Starting at the line that contains "Viewport: 1389px width, 868px height." and ending at the line that contains "Action: 1039,24", rewrite that span of the material with "search field" changed to "search box" and nothing else altered. Leave the pictures out of your answer.

● **Records supplied**:
....

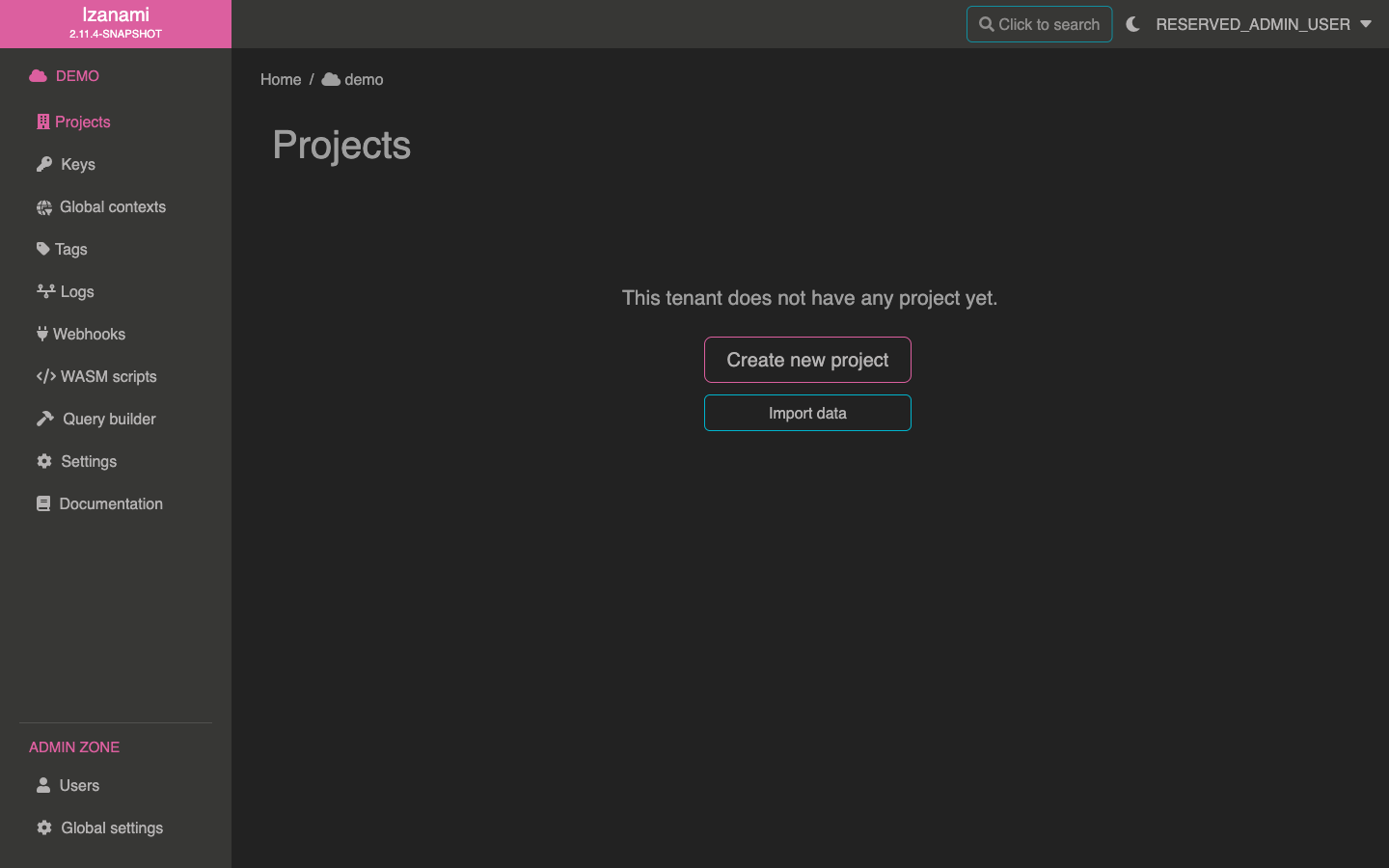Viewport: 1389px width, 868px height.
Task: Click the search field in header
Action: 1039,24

....

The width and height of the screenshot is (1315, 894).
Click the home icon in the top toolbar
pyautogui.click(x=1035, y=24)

....

● **Answer to the task**:
Viewport: 1389px width, 868px height.
Task: Click the search box in header
Action: 1039,24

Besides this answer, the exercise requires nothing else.